• Given information:
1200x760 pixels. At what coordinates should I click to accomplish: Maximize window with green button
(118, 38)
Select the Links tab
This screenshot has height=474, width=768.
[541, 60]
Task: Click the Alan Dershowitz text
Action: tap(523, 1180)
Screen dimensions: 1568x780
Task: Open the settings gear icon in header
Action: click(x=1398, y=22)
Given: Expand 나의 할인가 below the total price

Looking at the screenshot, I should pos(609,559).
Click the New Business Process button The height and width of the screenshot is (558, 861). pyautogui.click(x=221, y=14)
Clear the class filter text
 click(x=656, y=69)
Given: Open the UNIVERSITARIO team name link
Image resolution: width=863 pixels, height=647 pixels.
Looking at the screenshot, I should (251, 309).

• What is required: Make an exact copy of the whole listing, so that no line is lost.

• Result of the task:
1200x760 pixels. At what coordinates should I click to accomplish: Maximize window with green button
(118, 38)
Select the Links tab
This screenshot has height=474, width=768.
[541, 60]
Task: Click the Alan Dershowitz text
Action: tap(523, 1180)
Screen dimensions: 1568x780
Task: Open the settings gear icon in header
Action: click(x=1398, y=22)
Given: Expand 나의 할인가 below the total price

Looking at the screenshot, I should pos(609,559).
Click the New Business Process button The height and width of the screenshot is (558, 861). pyautogui.click(x=221, y=14)
Clear the class filter text
 click(x=656, y=69)
Given: Open the UNIVERSITARIO team name link
Image resolution: width=863 pixels, height=647 pixels.
Looking at the screenshot, I should (251, 309).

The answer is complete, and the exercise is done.